[PASSAGE SHOWN]
════
Encoding

The first step to execute a trade on chain is encoding.

Our Rust offers functionality to convert your trades into calldata, which the Tycho contracts can execute.

See this section for an example of how to encode your trade.

Models

These are the models used as input and output of the encoding crate.

Solution Struct

The Solution struct specifies the details of your order and how it should be filled. This is the input of the encoding module.

The Solution struct consists of the following attributes:

Wrapping and Unwrapping

Our router accepts wrapping native tokens to wrapped token before performing the first swap, and unwrapping wrapped tokens to native tokens after the final swap, before sending the funds to the receiver.

In order to perform this, the native_action parameter of the solution must be set to either Some(NativeAction.WRAP) or Some(NativeAction.UNWRAP).

When wrapping:

• The given_token of the solution should be ETH

• The token_in of the first swap should be WETH

When unwrapping:

• The checked_token of the solution should be ETH

• The token_out of the final swap should be WETH

Swap Struct

A solution consists of one or more swaps. A swap represents a swap operation to be performed on a pool.

The Swap struct has the following attributes:

Split Swaps

Solutions can have splits where one or more token hops are split between two or more pools. This means that the output of one swap can be split into several parts, each used as the input for subsequent swaps. The following are examples of different split configurations:

By combining splits creatively, you can build highly customized and complex trade paths.

We perform internal validation on split swaps. A split swap is considered valid if:

1. The checked token is reachable from the given token through the swap path

2. There are no tokens that are unconnected

3. Each split amount is small than 1 (100%) and larger or equal to 0 (0%)

4. For each set of splits, set the split for the last swap to 0. This tells the router to send all tokens not assigned to the previous splits in the set (i.e., the remainder) to this pool.
════
[TASK TO COMPLETE] Continue the encoding passage on Tycho trades, starting right after its final sentence.

[Collected data entries]
════
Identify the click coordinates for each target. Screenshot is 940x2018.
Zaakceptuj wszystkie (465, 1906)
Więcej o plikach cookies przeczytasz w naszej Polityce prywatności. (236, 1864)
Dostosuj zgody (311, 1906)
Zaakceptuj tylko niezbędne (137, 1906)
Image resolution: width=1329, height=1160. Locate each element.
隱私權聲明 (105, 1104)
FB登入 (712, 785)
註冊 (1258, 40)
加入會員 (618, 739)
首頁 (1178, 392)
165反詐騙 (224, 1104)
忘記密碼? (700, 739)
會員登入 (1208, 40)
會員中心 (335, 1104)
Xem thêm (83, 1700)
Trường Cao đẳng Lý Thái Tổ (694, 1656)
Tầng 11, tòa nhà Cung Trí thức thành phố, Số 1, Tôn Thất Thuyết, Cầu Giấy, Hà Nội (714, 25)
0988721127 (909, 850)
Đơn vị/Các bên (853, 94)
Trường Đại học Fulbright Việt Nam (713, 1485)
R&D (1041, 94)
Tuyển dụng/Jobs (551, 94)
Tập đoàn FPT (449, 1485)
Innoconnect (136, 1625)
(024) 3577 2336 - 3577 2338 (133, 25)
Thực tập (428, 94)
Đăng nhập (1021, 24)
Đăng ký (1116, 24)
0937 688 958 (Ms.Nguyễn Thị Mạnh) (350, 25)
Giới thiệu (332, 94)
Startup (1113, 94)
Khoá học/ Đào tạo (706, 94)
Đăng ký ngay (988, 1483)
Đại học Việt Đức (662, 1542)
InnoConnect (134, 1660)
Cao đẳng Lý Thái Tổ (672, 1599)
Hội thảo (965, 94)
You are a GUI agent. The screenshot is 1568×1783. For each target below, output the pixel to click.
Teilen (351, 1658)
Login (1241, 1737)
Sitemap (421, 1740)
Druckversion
════
[TASK ANSWER]
5. The sum of all non-remainder splits for each token is smaller than 1 (100%)

swap_a = Swap::new(
    pool_a,
    weth_address,
    usdc_address,
    0.3, // 30% of WETH amount
);
swap_b = Swap::new(
    pool_b,
    weth_address,
    usdc_address,
    0.3, // 30% of WETH amount
);
swap_c = Swap::new(
    pool_c,
    weth_address,
    usdc_address,
    0f64, // Rest of remaining WETH amount (40%)
);
swap_d = Swap::new(
    pool_d,
    usdc,
    dai,
    0f64, // All of USDC amount
);

let solution = Solution {
    sender: user_address,
    receiver: user_address,
    given_token: eth_address,
    given_amount: sell_amount,
    checked_token: dai_address,
    exact_out: false, // Sell order
    slippage: None, // Do not perform slippage check
    expected_amount: None, // Do not perform slippage check
    checked_amount: min_amount_out,
    native_action: Some(NativeAction::Wrap),
    swaps: vec![swap_a, swap_b, swap_c, swap_d],
    native_action: Some(NativeAction.WRAP) // Wrap ETH to WETH before first swap
};

Swap Group

Certain protocols, such as Uniswap V4, allow you to save token transfers between consecutive swaps thanks to their flash accounting. In case your solution contains sequential (non-split) swaps of such protocols, our encoders compress these consecutive swaps into a single swap group, meaning that a single call to our executor is sufficient for performing these multiple swaps.

In the example above, the encoder will compress three consecutive swaps into the following swap group to call the Executor:

SwapGroup {
    input_token: weth_address,
    output_token: dai_address,
    protocol_system: "uniswap_v4",
    swaps: vec![weth_wbtc_swap, wbtc_usdc_swap, usdc_dai_swap],
    split: 0,
}

One solution will contain multiple swap groups if different protocols are used.

Encoded Solution struct

The output of encoding is EncodedSolution. It has the following attributes.

Encoders

Tycho Execution provides two main encoder types:

• TychoRouterEncoder: This encoder prepares calldata for execution via the Tycho Router contract. It supports complex swap strategies, including multi-hop and split swaps. Use this when you want Tycho to handle routing and execution within its own router contract.

Choose the encoder that aligns with how you plan to route and execute trades.

Builder

For each encoder, there is a corresponding builder:

• TychoRouterEncoderBuilder

• TychoExecutorEncoderBuilder

Both builders require the target chain to be set.

Builder Example Usage

let encoder = TychoRouterEncoderBuilder::new()
    .chain(Chain::Ethereum)
    .user_transfer_type(UserTransferType::TransferFromPermit2)
    .build()
    .expect("Failed to build encoder");

let encoder = TychoExecutorEncoderBuilder::new()
    .chain(Chain::Ethereum)
    .build()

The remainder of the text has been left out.